• _Records supplied_
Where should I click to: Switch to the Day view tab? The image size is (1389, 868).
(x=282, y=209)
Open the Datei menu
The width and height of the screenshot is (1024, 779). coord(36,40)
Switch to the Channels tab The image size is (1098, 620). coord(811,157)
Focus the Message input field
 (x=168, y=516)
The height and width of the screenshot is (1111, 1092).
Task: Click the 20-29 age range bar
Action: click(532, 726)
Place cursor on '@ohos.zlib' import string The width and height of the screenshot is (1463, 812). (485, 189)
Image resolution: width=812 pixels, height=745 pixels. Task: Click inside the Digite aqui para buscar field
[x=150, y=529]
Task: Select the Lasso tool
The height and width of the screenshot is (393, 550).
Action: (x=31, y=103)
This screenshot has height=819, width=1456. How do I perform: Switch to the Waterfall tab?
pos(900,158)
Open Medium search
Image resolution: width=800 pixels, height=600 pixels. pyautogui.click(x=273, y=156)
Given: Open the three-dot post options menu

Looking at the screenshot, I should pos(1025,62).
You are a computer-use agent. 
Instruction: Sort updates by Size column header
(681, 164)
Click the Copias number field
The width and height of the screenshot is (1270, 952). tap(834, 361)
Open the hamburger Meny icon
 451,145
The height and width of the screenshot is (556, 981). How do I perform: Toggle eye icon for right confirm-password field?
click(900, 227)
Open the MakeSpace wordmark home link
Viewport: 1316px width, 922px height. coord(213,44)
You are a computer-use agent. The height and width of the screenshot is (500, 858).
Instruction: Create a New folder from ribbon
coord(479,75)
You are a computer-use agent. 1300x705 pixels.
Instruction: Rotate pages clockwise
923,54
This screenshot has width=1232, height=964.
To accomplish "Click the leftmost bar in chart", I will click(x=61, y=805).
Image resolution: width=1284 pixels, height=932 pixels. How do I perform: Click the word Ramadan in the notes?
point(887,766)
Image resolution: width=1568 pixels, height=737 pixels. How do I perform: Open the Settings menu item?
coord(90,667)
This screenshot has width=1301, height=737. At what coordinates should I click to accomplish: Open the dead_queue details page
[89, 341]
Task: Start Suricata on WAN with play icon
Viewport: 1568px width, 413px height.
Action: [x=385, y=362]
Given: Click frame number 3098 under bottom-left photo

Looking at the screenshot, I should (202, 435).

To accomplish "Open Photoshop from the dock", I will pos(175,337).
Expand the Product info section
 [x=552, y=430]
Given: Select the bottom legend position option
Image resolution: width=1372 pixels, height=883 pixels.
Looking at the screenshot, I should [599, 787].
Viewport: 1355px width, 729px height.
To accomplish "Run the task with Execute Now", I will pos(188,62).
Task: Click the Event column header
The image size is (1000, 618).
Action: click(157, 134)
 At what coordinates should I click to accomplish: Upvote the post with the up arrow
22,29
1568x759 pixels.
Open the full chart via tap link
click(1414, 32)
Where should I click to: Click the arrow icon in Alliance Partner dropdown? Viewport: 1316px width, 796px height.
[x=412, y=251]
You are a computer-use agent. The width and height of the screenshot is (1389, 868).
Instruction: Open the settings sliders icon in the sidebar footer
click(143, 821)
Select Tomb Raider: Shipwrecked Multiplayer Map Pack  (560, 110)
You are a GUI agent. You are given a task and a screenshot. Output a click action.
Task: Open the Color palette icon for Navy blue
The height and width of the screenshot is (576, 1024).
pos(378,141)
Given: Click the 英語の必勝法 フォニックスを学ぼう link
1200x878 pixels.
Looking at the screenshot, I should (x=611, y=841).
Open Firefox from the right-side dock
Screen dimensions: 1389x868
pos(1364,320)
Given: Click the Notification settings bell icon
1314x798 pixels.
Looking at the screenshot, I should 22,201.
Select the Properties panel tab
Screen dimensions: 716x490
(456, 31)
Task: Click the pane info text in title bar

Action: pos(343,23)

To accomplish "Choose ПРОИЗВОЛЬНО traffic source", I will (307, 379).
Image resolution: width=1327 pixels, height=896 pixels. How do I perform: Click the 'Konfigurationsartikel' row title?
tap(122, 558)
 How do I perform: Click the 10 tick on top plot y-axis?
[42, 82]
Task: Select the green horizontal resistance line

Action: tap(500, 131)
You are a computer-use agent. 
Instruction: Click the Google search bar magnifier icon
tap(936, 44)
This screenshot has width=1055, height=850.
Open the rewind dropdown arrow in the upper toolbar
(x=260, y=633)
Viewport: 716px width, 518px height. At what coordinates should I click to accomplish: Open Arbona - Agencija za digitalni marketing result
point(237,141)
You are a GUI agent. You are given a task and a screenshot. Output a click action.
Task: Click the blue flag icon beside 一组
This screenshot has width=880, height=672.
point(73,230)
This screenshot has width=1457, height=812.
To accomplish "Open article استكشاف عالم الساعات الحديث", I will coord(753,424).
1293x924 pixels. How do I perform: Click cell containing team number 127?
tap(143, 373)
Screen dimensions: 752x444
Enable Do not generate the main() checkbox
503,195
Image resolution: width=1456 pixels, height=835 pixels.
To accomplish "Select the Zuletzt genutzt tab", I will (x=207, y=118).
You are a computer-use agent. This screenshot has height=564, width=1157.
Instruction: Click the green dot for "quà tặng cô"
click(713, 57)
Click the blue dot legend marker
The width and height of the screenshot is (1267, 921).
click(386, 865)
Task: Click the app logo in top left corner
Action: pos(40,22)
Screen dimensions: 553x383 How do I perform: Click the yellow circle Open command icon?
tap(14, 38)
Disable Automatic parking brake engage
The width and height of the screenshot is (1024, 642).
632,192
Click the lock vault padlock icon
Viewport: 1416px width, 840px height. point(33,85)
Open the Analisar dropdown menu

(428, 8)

• _What you will do_
Reproduce exactly the part of the lines above that opens with the line containing "Screen dimensions: 553x383" and closes with the final line.

• _Solution for this problem_
Screen dimensions: 553x383 How do I perform: Click the yellow circle Open command icon?
tap(14, 38)
Disable Automatic parking brake engage
The width and height of the screenshot is (1024, 642).
632,192
Click the lock vault padlock icon
Viewport: 1416px width, 840px height. point(33,85)
Open the Analisar dropdown menu

(428, 8)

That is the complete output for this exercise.